To be done: Output every line of the listing below as a numbered list, leaving out the blank lines.

Entries for text and item locations
/---
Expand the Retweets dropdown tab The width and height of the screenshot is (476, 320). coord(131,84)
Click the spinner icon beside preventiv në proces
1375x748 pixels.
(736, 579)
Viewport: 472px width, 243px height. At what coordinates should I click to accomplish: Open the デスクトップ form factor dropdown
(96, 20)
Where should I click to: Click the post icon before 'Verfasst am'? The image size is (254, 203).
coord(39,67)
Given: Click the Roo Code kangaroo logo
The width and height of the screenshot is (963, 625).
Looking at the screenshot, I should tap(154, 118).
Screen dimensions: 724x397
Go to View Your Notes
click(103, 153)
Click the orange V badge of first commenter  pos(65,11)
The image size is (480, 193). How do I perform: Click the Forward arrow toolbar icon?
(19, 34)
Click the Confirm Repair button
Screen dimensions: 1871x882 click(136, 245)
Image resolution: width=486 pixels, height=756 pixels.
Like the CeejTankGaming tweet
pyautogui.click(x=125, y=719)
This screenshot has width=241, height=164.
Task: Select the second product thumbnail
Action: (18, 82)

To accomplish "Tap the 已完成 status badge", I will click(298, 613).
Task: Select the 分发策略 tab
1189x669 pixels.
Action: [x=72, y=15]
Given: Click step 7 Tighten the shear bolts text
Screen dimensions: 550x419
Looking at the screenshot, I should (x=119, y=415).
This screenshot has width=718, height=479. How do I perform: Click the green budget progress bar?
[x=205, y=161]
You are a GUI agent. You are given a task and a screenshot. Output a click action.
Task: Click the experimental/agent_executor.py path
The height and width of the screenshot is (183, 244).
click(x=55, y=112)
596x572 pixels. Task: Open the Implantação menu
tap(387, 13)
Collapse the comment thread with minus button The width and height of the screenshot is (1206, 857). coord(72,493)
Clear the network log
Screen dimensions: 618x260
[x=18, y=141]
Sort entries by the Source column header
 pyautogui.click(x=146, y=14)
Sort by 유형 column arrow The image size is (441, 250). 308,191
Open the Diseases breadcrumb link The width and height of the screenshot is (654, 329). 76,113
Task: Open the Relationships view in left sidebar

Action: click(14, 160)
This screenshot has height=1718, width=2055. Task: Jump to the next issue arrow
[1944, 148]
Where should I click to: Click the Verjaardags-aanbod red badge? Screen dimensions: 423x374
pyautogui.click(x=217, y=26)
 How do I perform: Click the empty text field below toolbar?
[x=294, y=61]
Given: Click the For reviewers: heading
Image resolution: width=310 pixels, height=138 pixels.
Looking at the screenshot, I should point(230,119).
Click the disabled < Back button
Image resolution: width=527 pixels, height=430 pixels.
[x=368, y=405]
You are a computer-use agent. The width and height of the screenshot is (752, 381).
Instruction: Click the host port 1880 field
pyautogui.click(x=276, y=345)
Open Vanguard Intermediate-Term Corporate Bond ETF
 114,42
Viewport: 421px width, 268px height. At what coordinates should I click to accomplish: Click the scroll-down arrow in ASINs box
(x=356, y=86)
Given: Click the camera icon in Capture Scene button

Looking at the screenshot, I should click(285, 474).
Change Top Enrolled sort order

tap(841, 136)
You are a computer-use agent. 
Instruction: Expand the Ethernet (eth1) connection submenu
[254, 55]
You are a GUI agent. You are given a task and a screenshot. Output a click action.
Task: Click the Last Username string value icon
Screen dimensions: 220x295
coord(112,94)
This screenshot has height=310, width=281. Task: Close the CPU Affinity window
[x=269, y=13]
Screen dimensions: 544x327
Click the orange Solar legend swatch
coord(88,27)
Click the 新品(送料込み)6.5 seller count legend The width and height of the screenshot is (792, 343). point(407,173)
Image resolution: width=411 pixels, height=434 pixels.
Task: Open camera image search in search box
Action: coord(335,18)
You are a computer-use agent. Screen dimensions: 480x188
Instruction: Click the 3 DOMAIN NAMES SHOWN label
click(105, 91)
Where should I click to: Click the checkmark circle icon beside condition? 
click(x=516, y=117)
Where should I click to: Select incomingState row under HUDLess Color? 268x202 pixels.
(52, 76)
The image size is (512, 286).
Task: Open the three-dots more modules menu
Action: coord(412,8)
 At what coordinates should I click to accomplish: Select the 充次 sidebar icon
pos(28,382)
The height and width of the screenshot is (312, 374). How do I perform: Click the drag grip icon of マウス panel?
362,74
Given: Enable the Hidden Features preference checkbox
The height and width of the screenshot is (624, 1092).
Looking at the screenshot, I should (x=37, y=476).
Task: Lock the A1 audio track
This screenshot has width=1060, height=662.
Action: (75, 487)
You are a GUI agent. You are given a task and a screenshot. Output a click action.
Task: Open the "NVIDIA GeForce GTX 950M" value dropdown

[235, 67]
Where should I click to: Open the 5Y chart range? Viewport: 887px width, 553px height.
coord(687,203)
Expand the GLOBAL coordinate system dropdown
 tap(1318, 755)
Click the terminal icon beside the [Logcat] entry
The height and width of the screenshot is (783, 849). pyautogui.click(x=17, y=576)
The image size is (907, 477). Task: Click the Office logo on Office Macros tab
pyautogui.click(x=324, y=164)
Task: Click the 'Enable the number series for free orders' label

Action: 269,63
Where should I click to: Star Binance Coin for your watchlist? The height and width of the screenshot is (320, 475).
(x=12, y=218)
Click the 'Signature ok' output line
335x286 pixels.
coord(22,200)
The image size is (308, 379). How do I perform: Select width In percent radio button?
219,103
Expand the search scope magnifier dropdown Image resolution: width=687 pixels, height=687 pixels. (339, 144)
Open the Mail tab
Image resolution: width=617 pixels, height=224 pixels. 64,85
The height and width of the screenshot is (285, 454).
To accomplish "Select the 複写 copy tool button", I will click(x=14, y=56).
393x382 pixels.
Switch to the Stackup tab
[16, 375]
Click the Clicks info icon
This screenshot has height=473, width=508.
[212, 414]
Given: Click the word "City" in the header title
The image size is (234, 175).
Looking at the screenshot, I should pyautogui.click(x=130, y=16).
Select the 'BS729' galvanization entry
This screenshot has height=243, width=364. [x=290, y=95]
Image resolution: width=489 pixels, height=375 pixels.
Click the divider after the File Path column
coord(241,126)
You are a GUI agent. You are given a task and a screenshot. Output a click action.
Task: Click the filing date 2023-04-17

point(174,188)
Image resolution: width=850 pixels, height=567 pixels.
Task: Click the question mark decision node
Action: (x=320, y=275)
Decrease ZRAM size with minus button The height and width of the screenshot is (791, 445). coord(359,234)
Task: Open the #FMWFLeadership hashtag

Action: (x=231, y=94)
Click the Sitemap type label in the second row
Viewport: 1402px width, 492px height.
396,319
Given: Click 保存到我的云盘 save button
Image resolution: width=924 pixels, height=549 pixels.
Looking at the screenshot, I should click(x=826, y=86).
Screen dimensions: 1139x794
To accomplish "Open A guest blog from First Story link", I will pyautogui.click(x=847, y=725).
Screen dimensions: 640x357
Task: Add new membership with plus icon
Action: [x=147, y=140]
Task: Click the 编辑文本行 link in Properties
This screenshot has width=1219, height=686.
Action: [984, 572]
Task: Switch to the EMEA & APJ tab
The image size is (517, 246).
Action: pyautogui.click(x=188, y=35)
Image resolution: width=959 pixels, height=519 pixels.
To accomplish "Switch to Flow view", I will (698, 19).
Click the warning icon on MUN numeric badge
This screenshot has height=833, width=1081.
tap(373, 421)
\---
Written solution:
1. Expand the Retweets dropdown tab The width and height of the screenshot is (476, 320). coord(131,84)
2. Click the spinner icon beside preventiv në proces
3. 1375x748 pixels.
4. (736, 579)
5. Viewport: 472px width, 243px height. At what coordinates should I click to accomplish: Open the デスクトップ form factor dropdown
6. (96, 20)
7. Where should I click to: Click the post icon before 'Verfasst am'? The image size is (254, 203).
8. coord(39,67)
9. Given: Click the Roo Code kangaroo logo
10. The width and height of the screenshot is (963, 625).
11. Looking at the screenshot, I should tap(154, 118).
12. Screen dimensions: 724x397
13. Go to View Your Notes
14. click(103, 153)
15. Click the orange V badge of first commenter  pos(65,11)
16. The image size is (480, 193). How do I perform: Click the Forward arrow toolbar icon?
17. (19, 34)
18. Click the Confirm Repair button
19. Screen dimensions: 1871x882 click(136, 245)
20. Image resolution: width=486 pixels, height=756 pixels.
21. Like the CeejTankGaming tweet
22. pyautogui.click(x=125, y=719)
23. This screenshot has width=241, height=164.
24. Task: Select the second product thumbnail
25. Action: (18, 82)
26. To accomplish "Tap the 已完成 status badge", I will click(298, 613).
27. Task: Select the 分发策略 tab
28. 1189x669 pixels.
29. Action: [x=72, y=15]
30. Given: Click step 7 Tighten the shear bolts text
31. Screen dimensions: 550x419
32. Looking at the screenshot, I should (x=119, y=415).
33. This screenshot has width=718, height=479. How do I perform: Click the green budget progress bar?
34. [x=205, y=161]
35. You are a GUI agent. You are given a task and a screenshot. Output a click action.
36. Task: Click the experimental/agent_executor.py path
37. The height and width of the screenshot is (183, 244).
38. click(x=55, y=112)
39. 596x572 pixels. Task: Open the Implantação menu
40. tap(387, 13)
41. Collapse the comment thread with minus button The width and height of the screenshot is (1206, 857). coord(72,493)
42. Clear the network log
43. Screen dimensions: 618x260
44. [x=18, y=141]
45. Sort entries by the Source column header
46.  pyautogui.click(x=146, y=14)
47. Sort by 유형 column arrow The image size is (441, 250). 308,191
48. Open the Diseases breadcrumb link The width and height of the screenshot is (654, 329). 76,113
49. Task: Open the Relationships view in left sidebar
50. Action: click(14, 160)
51. This screenshot has height=1718, width=2055. Task: Jump to the next issue arrow
52. [1944, 148]
53. Where should I click to: Click the Verjaardags-aanbod red badge? Screen dimensions: 423x374
54. pyautogui.click(x=217, y=26)
55.  How do I perform: Click the empty text field below toolbar?
56. [x=294, y=61]
57. Given: Click the For reviewers: heading
58. Image resolution: width=310 pixels, height=138 pixels.
59. Looking at the screenshot, I should point(230,119).
60. Click the disabled < Back button
61. Image resolution: width=527 pixels, height=430 pixels.
62. [x=368, y=405]
63. You are a computer-use agent. The width and height of the screenshot is (752, 381).
64. Instruction: Click the host port 1880 field
65. pyautogui.click(x=276, y=345)
66. Open Vanguard Intermediate-Term Corporate Bond ETF
67.  114,42
68. Viewport: 421px width, 268px height. At what coordinates should I click to accomplish: Click the scroll-down arrow in ASINs box
69. (x=356, y=86)
70. Given: Click the camera icon in Capture Scene button
71. Looking at the screenshot, I should click(285, 474).
72. Change Top Enrolled sort order
73. tap(841, 136)
74. You are a computer-use agent. 
75. Instruction: Expand the Ethernet (eth1) connection submenu
76. [254, 55]
77. You are a GUI agent. You are given a task and a screenshot. Output a click action.
78. Task: Click the Last Username string value icon
79. Screen dimensions: 220x295
80. coord(112,94)
81. This screenshot has height=310, width=281. Task: Close the CPU Affinity window
82. [x=269, y=13]
83. Screen dimensions: 544x327
84. Click the orange Solar legend swatch
85. coord(88,27)
86. Click the 新品(送料込み)6.5 seller count legend The width and height of the screenshot is (792, 343). point(407,173)
87. Image resolution: width=411 pixels, height=434 pixels.
88. Task: Open camera image search in search box
89. Action: coord(335,18)
90. You are a computer-use agent. Screen dimensions: 480x188
91. Instruction: Click the 3 DOMAIN NAMES SHOWN label
92. click(105, 91)
93. Where should I click to: Click the checkmark circle icon beside condition? 
94. click(x=516, y=117)
95. Where should I click to: Select incomingState row under HUDLess Color? 268x202 pixels.
96. (52, 76)
97. The image size is (512, 286).
98. Task: Open the three-dots more modules menu
99. Action: coord(412,8)
100.  At what coordinates should I click to accomplish: Select the 充次 sidebar icon
101. pos(28,382)
102. The height and width of the screenshot is (312, 374). How do I perform: Click the drag grip icon of マウス panel?
103. 362,74
104. Given: Enable the Hidden Features preference checkbox
105. The height and width of the screenshot is (624, 1092).
106. Looking at the screenshot, I should (x=37, y=476).
107. Task: Lock the A1 audio track
108. This screenshot has width=1060, height=662.
109. Action: (75, 487)
110. You are a GUI agent. You are given a task and a screenshot. Output a click action.
111. Task: Open the "NVIDIA GeForce GTX 950M" value dropdown
112. [235, 67]
113. Where should I click to: Open the 5Y chart range? Viewport: 887px width, 553px height.
114. coord(687,203)
115. Expand the GLOBAL coordinate system dropdown
116.  tap(1318, 755)
117. Click the terminal icon beside the [Logcat] entry
118. The height and width of the screenshot is (783, 849). pyautogui.click(x=17, y=576)
119. The image size is (907, 477). Task: Click the Office logo on Office Macros tab
120. pyautogui.click(x=324, y=164)
121. Task: Click the 'Enable the number series for free orders' label
122. Action: 269,63
123. Where should I click to: Star Binance Coin for your watchlist? The height and width of the screenshot is (320, 475).
124. (x=12, y=218)
125. Click the 'Signature ok' output line
126. 335x286 pixels.
127. coord(22,200)
128. The image size is (308, 379). How do I perform: Select width In percent radio button?
129. 219,103
130. Expand the search scope magnifier dropdown Image resolution: width=687 pixels, height=687 pixels. (339, 144)
131. Open the Mail tab
132. Image resolution: width=617 pixels, height=224 pixels. 64,85
133. The height and width of the screenshot is (285, 454).
134. To accomplish "Select the 複写 copy tool button", I will click(x=14, y=56).
135. 393x382 pixels.
136. Switch to the Stackup tab
137. [16, 375]
138. Click the Clicks info icon
139. This screenshot has height=473, width=508.
140. [212, 414]
141. Given: Click the word "City" in the header title
142. The image size is (234, 175).
143. Looking at the screenshot, I should pyautogui.click(x=130, y=16).
144. Select the 'BS729' galvanization entry
145. This screenshot has height=243, width=364. [x=290, y=95]
146. Image resolution: width=489 pixels, height=375 pixels.
147. Click the divider after the File Path column
148. coord(241,126)
149. You are a GUI agent. You are given a task and a screenshot. Output a click action.
150. Task: Click the filing date 2023-04-17
151. point(174,188)
152. Image resolution: width=850 pixels, height=567 pixels.
153. Task: Click the question mark decision node
154. Action: (x=320, y=275)
155. Decrease ZRAM size with minus button The height and width of the screenshot is (791, 445). coord(359,234)
156. Task: Open the #FMWFLeadership hashtag
157. Action: (x=231, y=94)
158. Click the Sitemap type label in the second row
159. Viewport: 1402px width, 492px height.
160. 396,319
161. Given: Click 保存到我的云盘 save button
162. Image resolution: width=924 pixels, height=549 pixels.
163. Looking at the screenshot, I should click(x=826, y=86).
164. Screen dimensions: 1139x794
165. To accomplish "Open A guest blog from First Story link", I will pyautogui.click(x=847, y=725).
166. Screen dimensions: 640x357
167. Task: Add new membership with plus icon
168. Action: [x=147, y=140]
169. Task: Click the 编辑文本行 link in Properties
170. This screenshot has width=1219, height=686.
171. Action: [984, 572]
172. Task: Switch to the EMEA & APJ tab
173. The image size is (517, 246).
174. Action: pyautogui.click(x=188, y=35)
175. Image resolution: width=959 pixels, height=519 pixels.
176. To accomplish "Switch to Flow view", I will (698, 19).
177. Click the warning icon on MUN numeric badge
178. This screenshot has height=833, width=1081.
179. tap(373, 421)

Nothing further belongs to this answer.